I usually prep and steam a few dozens every week or so, and then freeze them in airtight containers. On days when I am too busy to cook or just want a quick dim sum fix, I pop a few pieces in the microwave for a few seconds or steam them for a few minutes to warm up.
Tips On How to Make Siomai
- The recipe below uses a combination of ground pork and minced shrimp but you can easily swap the pork with ground chicken or the shrimp with crab meat or squid. You can also omit the seafood, if you prefer, and use all meat.
- I like to add chopped shitake mushrooms for extra flavor and texture. You can include finely shredded napa cabbage to add bulk or green onions to boost color.
- Grate the fresh ginger and press to extract juice; this way, you reap the flavor without any bits to bite into.
- The addition of cornstarch not only serves as a binder but also acts as a tenderizer, keeping the pork moist and juicy.

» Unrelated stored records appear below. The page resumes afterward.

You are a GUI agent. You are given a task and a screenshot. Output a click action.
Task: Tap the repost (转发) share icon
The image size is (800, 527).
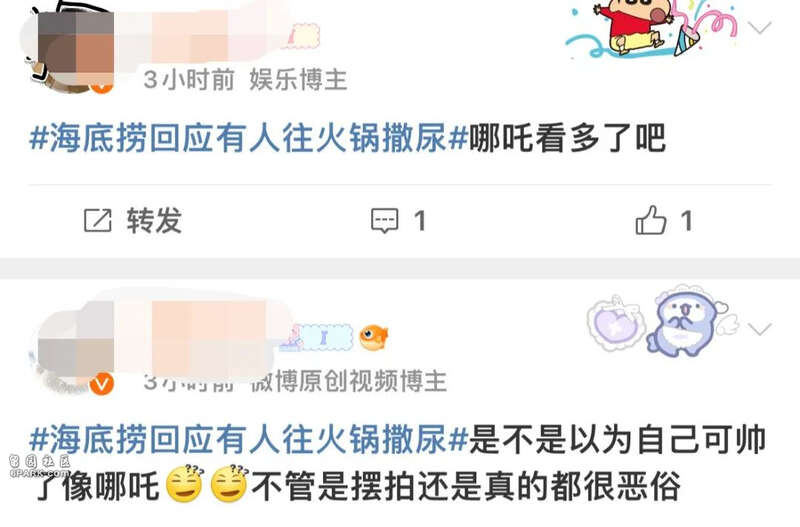click(x=97, y=220)
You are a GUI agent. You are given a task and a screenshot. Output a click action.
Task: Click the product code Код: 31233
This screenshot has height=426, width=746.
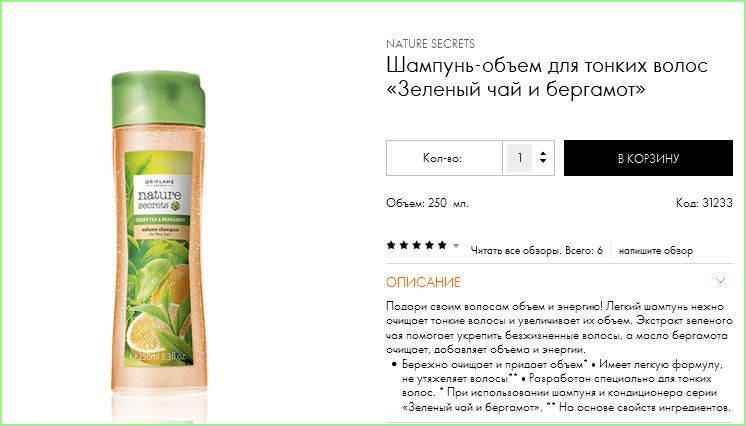pyautogui.click(x=704, y=203)
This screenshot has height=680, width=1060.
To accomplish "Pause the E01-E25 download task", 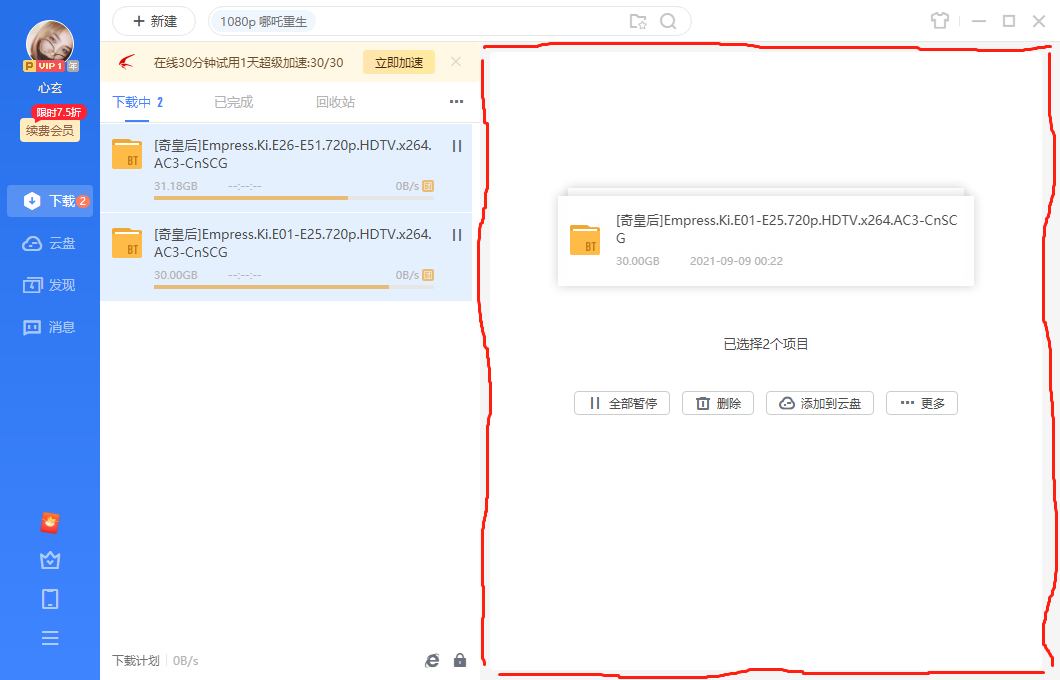I will tap(457, 234).
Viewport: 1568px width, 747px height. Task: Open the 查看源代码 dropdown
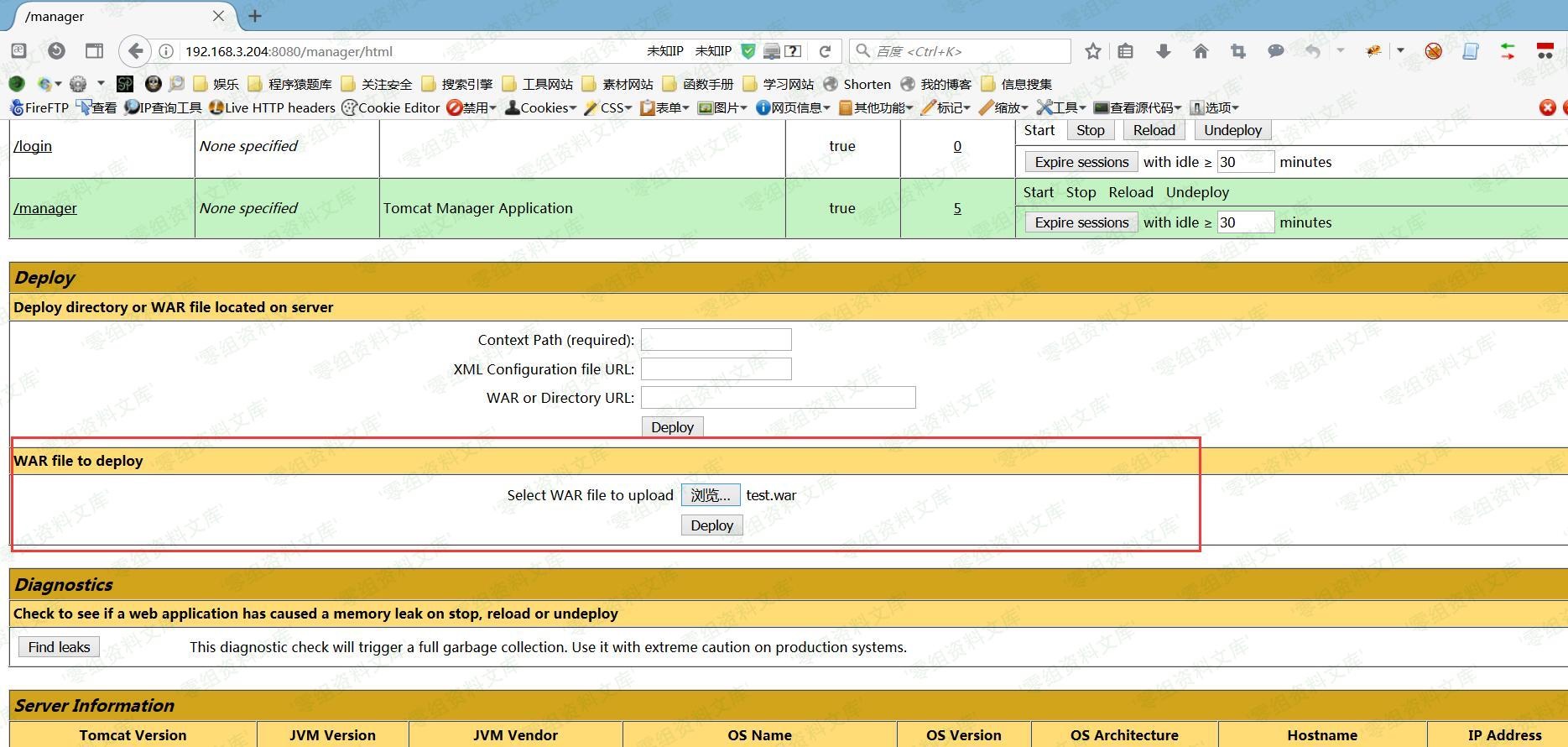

- Buy round shumai wrappers instead of the square as they wrap around the meat more snugly. If you can’t find them, use the mouth of a drinking glass as a stencil and cut the wrappers into circles.
- If using a metal steamer, line the steamer basket with steaming paper or lightly grease with cooking spray prevent the siomai from sticking.
How to Freeze Shumai Dumplings
Although you can freeze the shumai uncooked, I prefer to store them already steamed so they’re ready to serve after a quick reheating in the microwave or in the steamer.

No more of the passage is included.